Duke 73, Ohio State 68: The Blue Devils were down by double digits in the first half, but a couple of fast break dunks in the early part of the second half sparked the Blue Devils. Duke eventually won, on the strength of 21 points and 17 boards from current Player of the Year favorite Mason Plumlee, while Rasheen Sulaimon caught fire in the second half, scoring all 17 of his points.

The bad news for Ohio State? This game showcased their lack of scoring balance. That will be trouble come Big Ten play.

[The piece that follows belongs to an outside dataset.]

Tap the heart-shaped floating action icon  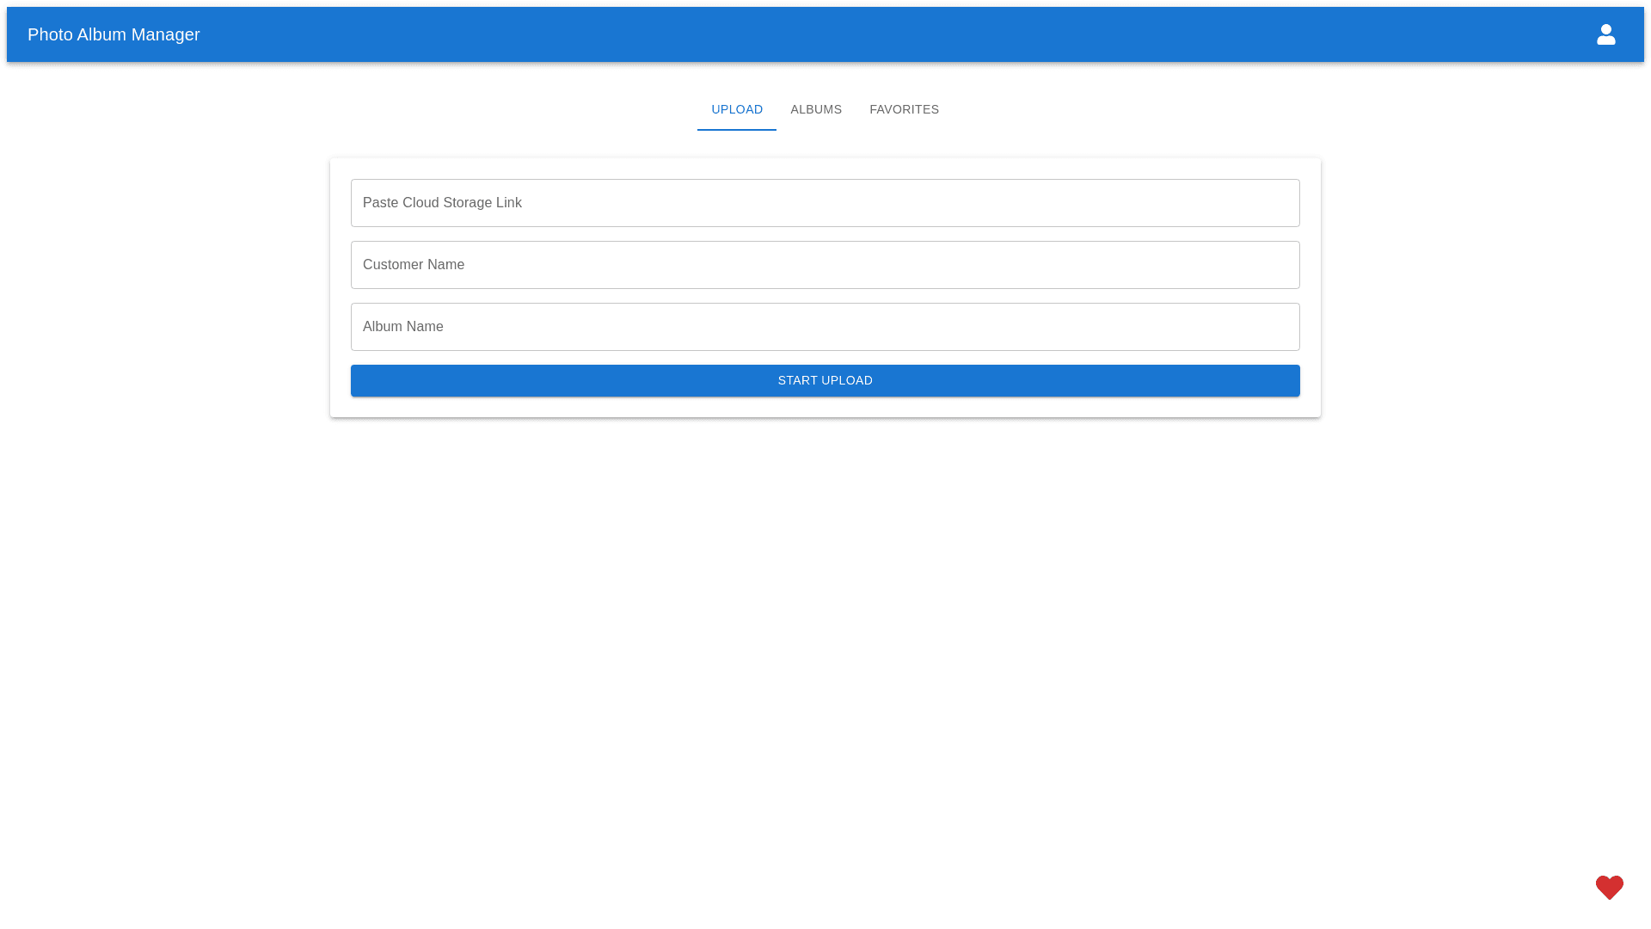click(x=1609, y=887)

South Dakota State 71, North Dakota 70: For the second time this season, the Jackrabbits won a game at the buzzer. And for the second time this season, it was Chad White, and not Nate Wolters, hitting said game-winner:

Oklahoma 63, Oral Roberts 62: Oklahoma was a sleeper pick in the Big 12 heading into the season, and while struggling to hold off a Southland Conference opponent would usually be a bad sign, we’ll make an exception for ORU, who is consistently one of the most dangerous mid-major programs in the country. The Golden Eagles were up 54-44 with nine minutes left, but the Sooners used a 14-2 run to take the lead with two minutes left. Warren Niles, who had 21 points, had a good look at a ten foot pull-up on the baseline for the win, but it bounced off the back of the rim.

Important Outcomes

Miami 67, Michigan State 59: The Hurricanes steam-rolled the Spartans, impressively inserting their names into the conversation in an ACC that’s suddenly wide-open behind Duke. The question to ask is whether this is a sign of things to come for the Canes, or if it will end up being the highlight of their season.

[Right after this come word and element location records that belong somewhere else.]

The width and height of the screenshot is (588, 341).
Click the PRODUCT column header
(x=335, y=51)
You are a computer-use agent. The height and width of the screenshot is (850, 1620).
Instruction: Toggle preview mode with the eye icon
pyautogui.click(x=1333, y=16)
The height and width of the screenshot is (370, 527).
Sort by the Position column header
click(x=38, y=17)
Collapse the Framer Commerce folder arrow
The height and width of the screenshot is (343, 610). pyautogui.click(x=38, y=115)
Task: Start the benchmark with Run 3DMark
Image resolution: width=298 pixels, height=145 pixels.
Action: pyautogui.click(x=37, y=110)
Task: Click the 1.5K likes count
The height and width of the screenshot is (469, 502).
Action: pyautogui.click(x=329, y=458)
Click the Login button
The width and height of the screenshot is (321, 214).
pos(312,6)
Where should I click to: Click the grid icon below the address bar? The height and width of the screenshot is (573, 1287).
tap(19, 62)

Virginia 60, Wisconsin 54: Tony Bennett took his Cavalier club into the Kohl Center and knocked off Bo Ryan thanks to 22 points, five assists and five boards from Joe Harris. As impressive as this win was for UVA, I think it says more about a Wisconsin team that looks like it is going to struggle this year. They simply don’t have the playmakers offensively.

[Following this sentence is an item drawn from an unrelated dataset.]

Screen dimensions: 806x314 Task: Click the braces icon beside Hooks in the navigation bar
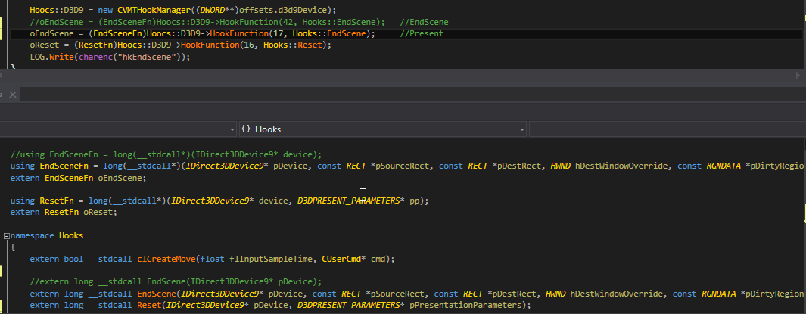[x=246, y=129]
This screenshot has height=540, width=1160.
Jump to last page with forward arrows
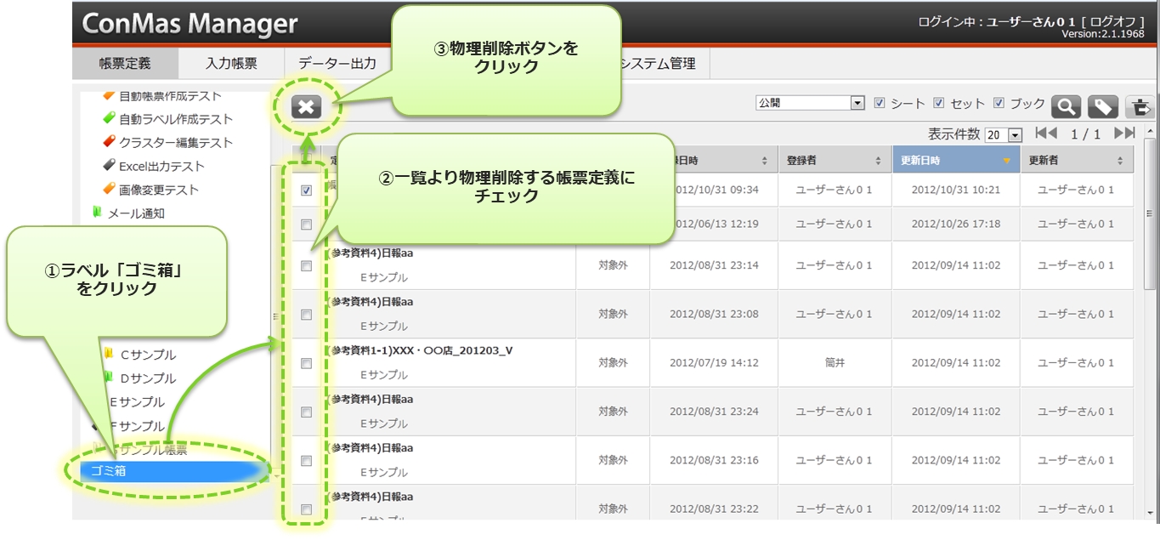click(1124, 134)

Here’s a stat for you: this is Wisconsin’s first November home loss since 1997, when they fell against in-state rival Marquette. Bo Ryan was 33-0 previously.

UCLA 82, Cal St-Northridge 56: With all the drama surrounding UCLA over the past couple of seasons, no one would have been surprised to see the Bruins fold. Instead, UCLA came out in a 2-3 zone and stifled Northridge. While the Matadors were 6-1 coming in, this is still a game that the Bruins should have no problem winning, although the same could have been said about Cal Poly. Regardless, a win is a win at this point, and the Bruins did it in convincing fashion. Of note: Larry Drew II now has 57 assists and nine turnovers on the season.

Starred

Derrick Marks, Boise State: The little fella had 35 points on 13-19 shooting to lead the Bronco’s to an 83-70 win over No. 11 Creighton.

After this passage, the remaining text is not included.